If you go to St. Pierre, remember that you must go through Customs both in St. Pierre and on your return to Fortune. Canadians must show an identification card with the holder's photo, such as a driver's license or citizenship card. Americans must show their passports. The new American passport card is not accepted. People from other countries will have to show valid visas and passports. The ferry ride takes about 70 minutes.

Back in Newfoundland, visit Grand Bank

The next community is Grand Bank, the epitome of rural Newfoundland, the most famous community on the Heritage Run and one of the most beautiful communities anywhere along the Atlantic seaboard.

As soon as you drive into Grand Bank, you can sense this is a special place, self-assured, neat, and conscious of the important part the town has played in Newfoundland history. It was settled in the 1650s by the French, and was taken over by the English early in the 18th century. The town of Grand Bank is synonymous with the fishery. The Grand Banks, which lie in a wide area south and west of Newfoundland, are the richest fishing grounds in the world. Fishermen and sailors from here and other towns along the peninsula were renowned for their boat-handling skills.

The Provincial Seamen's Museum in Grand Bank is devoted to the men and ships involved in the fishery. You can't miss this building: it's shaped like the sails of a schooner, and was once an exhibit hall at Montreal's Expo ‘67 World Fair. Inside are scores of boat models and a helpful staff. The Burin Peninsula Soccer Hall of Fame is also located here, which is appropriate given the proximity to St. Lawrence. Along the waterfront and nearby streets are Grand Bank's architectural wonders. The houses, influenced by the styles prevalent not in St. John's, but in Halifax and Boston, lie close to one another along narrow winding streets.
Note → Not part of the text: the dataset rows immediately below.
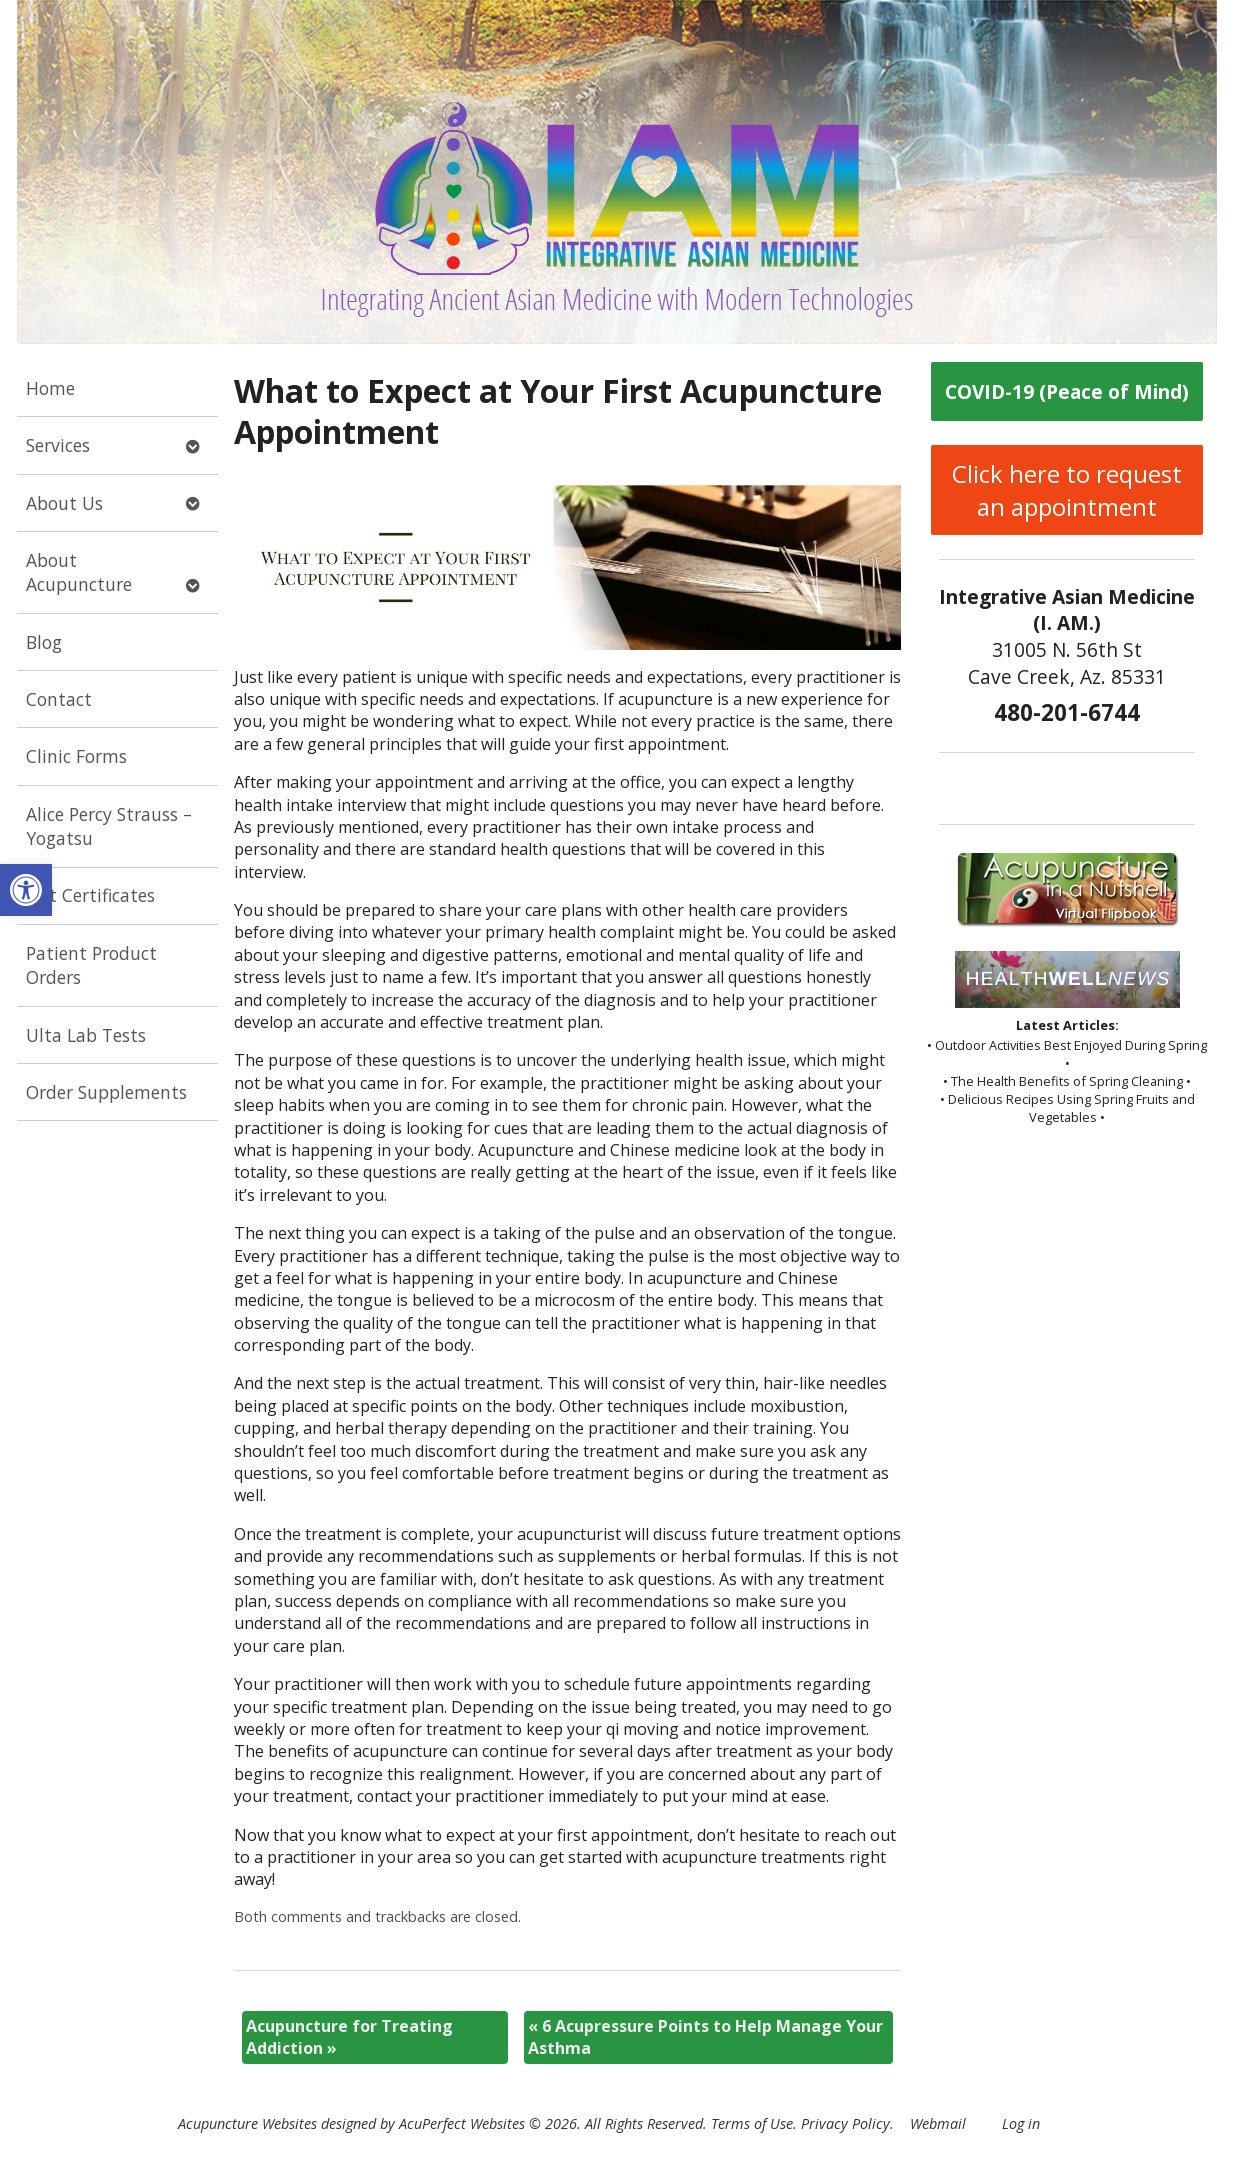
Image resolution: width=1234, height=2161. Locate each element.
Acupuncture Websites (247, 2123)
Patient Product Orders (91, 965)
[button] (26, 890)
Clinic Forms (76, 756)
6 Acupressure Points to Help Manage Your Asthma (705, 2037)
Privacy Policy (845, 2123)
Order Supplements (106, 1092)
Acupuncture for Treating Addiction (349, 2037)
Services (58, 445)
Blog (44, 642)
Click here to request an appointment (1067, 490)
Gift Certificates (90, 895)
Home (50, 388)
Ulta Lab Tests (86, 1035)
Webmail (938, 2123)
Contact (59, 699)
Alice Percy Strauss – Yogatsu (109, 826)
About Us (64, 503)
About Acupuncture (79, 572)
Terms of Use (752, 2123)
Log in (1021, 2123)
There are a couple of very fine examples of Queen Anne style architecture with the `widow's walk' atop the roof. The Heritage Walk takes in most of the older houses and commercial buildings in town. One of the many highlights is the George C. Harris House. This merchant property was built by Harris in 1908. Tour guides in period costume will show you around. Another must-see is the Thorndyke House, a sea captain's house dating from 1917. You can obtain information on the Heritage Walk at the museum and Visitor Information Centres on the Burin Peninsula.

There is also a Marine Walk and a Wilderness Walk to introduce you to the surrounding countryside. A 2007 addition is the Luben Bokov sculpture of a women clinging to a window's walk railing and looking out to sea. The town's newest attraction is its Regional Theatre Festival in July and August, which features plays and a lunch-time theatre series that focus on the stories and heritage of the Burin Peninsula.

Heading north on Route 210 to Frenchman's Cove and Fortune Bay

You'll come to Frenchman's Cove Provincial Park where a swim might be in order. When you come to Frenchman's Cove, bring your golf clubs and try out the nine-hole course.

Next up is Garnish on Fortune Bay. This bay is infamous for its storms, and standing on a hill in Garnish overlooking the ocean you can see the weather change in a minute. Low fogs blow in to block the bobbing lighted buoys near the reefs just offshore, and views of the distant coasts of Brunette Island, and English Harbour West with its twinkling night lights, can appear or disappear in a moment. Breaks in clouds scudding rapidly over the bay pour brilliant golds onto the shifting waters.

This is a good place to stretch your legs. Explore the century-old lighthouse and walk the Mount Serat and Deep Water Point trails. Tip: bring waterproof footwear. For a longer walk, there's a 25-kilometre hiking and walking trail beyond Garnish to the abandoned community of Point Rosie.